Monoclonal antibody production can be achieved in different systems. At ProteoGenix, we advise our customers to choose recombinant mammalian systems because these systems achieve higher production yields, higher purity levels, and secrete antibodies to the culture supernatant making them easier to purify. Learn more about our monoclonal antibody production timelines and discover why we recommend recombinant mammalian systems for most applications. Check out other frequently asked questions (FAQs) page about monoclonal antibodies on our dedicated page.

Monoclonal antibody production in hybridoma cell cultures

At ProteoGenix, we can produce monoclonal antibodies using different expression systems depending on the intended applications. For research and diagnostics, it is often sufficient to produce these molecules natively in hybridomas or using recombinant systems with high turnover rates, such as Escherichia coli which are unable to perform glycosylation.

Growing hybridoma cell lines in suspension and harvesting antibodies from the culture supernatant remains an important approach for small-scale applications. Typically, hybridomas can be grown in medium with or without serum. The former allows a very quick production (about 3-10 days) of antibodies containing residual contamination (animal protein and unspecific IgG); while the latter requires acclimatization of 8-12 days before hybridomas can produce monoclonal antibodies efficiently in suspension. This results in a total lead time of 10-22 days.

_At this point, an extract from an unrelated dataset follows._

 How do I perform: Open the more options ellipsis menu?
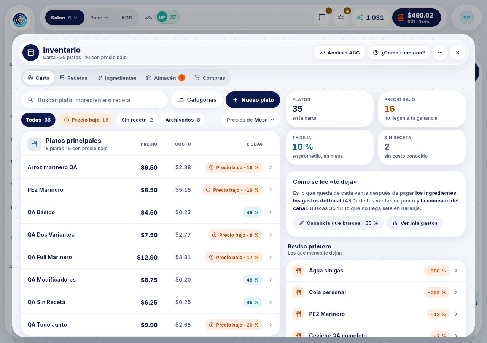[440, 53]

However, some hybridoma cell lines are unable to thrive under laboratory conditions. In these cases, the ascites method can be used. Despite achieving significant production yields, the use of the ascites method is increasingly discouraged because it does not comply with EU directives and recommendations regarding animal safety. Moreover, hybridomas often suffer from genetic drift making them prone to losing antibody-encoding genes. In recent years, it has also become evident that hybridomas often produce additional antibody chains, reducing the overall purity and yield.

For these reasons, when monoclonal antibodies are intended for routine research and diagnostic analysis, we advise our customers to choose recombinant expression for their projects. Recombinant expression has the advantages:

  • Securing antibody sequence information (even if hybridomas are lost during storage, they can still be recombinantly expressed in other systems)
  • Achieving higher purity levels
  • Obtaining higher and more consistent production yields

 

Despite the large diversity of antibody expression systems, bacterial systems are still sparsely used due to the risk of forming inclusion bodies which severely hinder antibody purification. In contrast, mammalian systems provide a more robust approach to monoclonal antibody production.

Recombinant antibody production in mammalian systems

Monoclonal antibodies can be produced in many different cell lines at our facilities. But we favor Chinese hamster ovary (CHO) or Human embryonic kidney (HEK) cell lines due to their robust growth and ability to perform human-like glycosylation on the Fc domain of monoclonal antibodies.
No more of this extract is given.